We an configure a cluster to periodically archive the log files stored on the master node to Amazon S3. This guarantees that the log files are available after the cluster has terminated, whether normally or as a result of an error.
Amazon EMR archives the log files to Amazon S3 at 5 minute intervals. To have the log files archived to Amazon S3, we must enable this feature when we launch the cluster:
|Figure 3: Amazon EMR - Archiving cluster logs to S3.
Which cluster storage(S3 vs. HDFS) should we use?
We know that EMR has the freedom to choose either HDFS or S3 as the persistent storage for the cluster.
HDFS as cluster persistent storage
When our cluster utilizes HDFS as its permanent storage, there are certain aspects that need to be taken into consideration:
- To ensure that our data is protected against loss in the event of a core node failure, we must always keep three copies of it.
- Since an EMR cluster is only ever deployed in a single Availability Zone (AZ) within a Region, any failure that affects the whole AZ might result in the loss of data.
- Our storage cost will vary depending on the EBS volumes we use since HDFS is constructed using the EBS volumes of the core nodes.
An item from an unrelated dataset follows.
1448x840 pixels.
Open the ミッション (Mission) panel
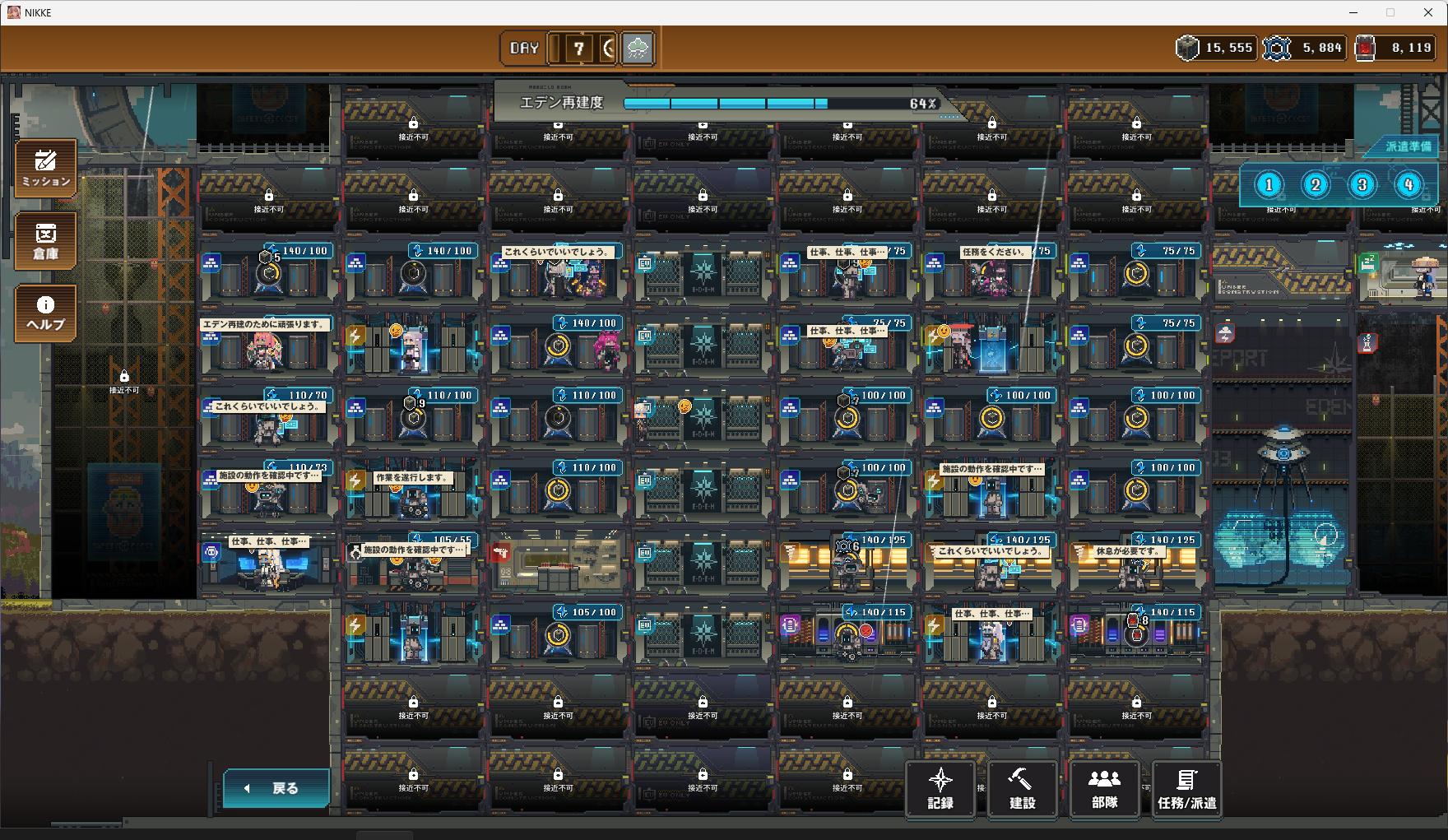[46, 168]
- Since the data is kept locally, the cluster needs to be accessible 24x7 even if there are no processes currently running that make use of the cluster’s capacity.
Amazon S3 as a persistent data storage
When we utilize Amazon S3 as the persistent storage layer, we gain a number of advantages, some of which are shown below:
- With S3 being a persistent storage, we get increased reliability as a result of S3’s multi-AZ replication.
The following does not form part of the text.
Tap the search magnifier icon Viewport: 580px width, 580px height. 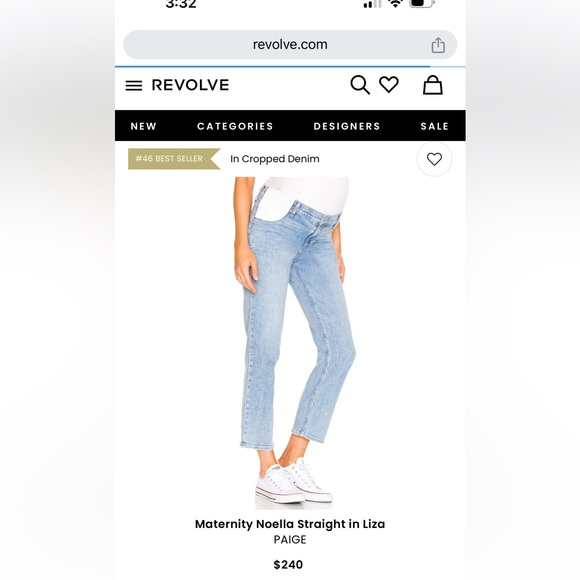coord(360,85)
- Our cluster is protected against the possibility of data loss as a result of a failed node, cluster, or AZ.
- Compared to EBS-based HDFS, S3 is substantially less expensive, which brings our total costs down.
- We are now able to terminate clusters when they are not in use and multiple clusters can point to the same dataset in S3 as a result of the decoupling of compute and storage.
Note: Amazon S3 places a limit on the number of write or read requests that may be processed in one second. We are able to do 3,500 GET/HEAD requests or 5,500 PUT/COPY/POST/DELETE requests per second in an Amazon S3 bucket for each prefix. There are no limits to the number of prefixes that we can have in our bucket. So while writing output, we may consider adding more S3 prefixes in order to prevent exceeding the maximum limit.
What is step execution?
A step is a unit of work we submit to the cluster. It’s optional. For instance, a step might contain one or more Hadoop or Spark jobs. We an also submit additional steps to a cluster after it is running.
There are various step types:
- Streming program
- Hive program
- Spark application
- Pig program
- Custom JAR
What is bootstrap actions?
Bootstrap actions are scripts that are executed on every cluster node during the setup process before Hadoop starts. We can use them to install additional software and customize our applications.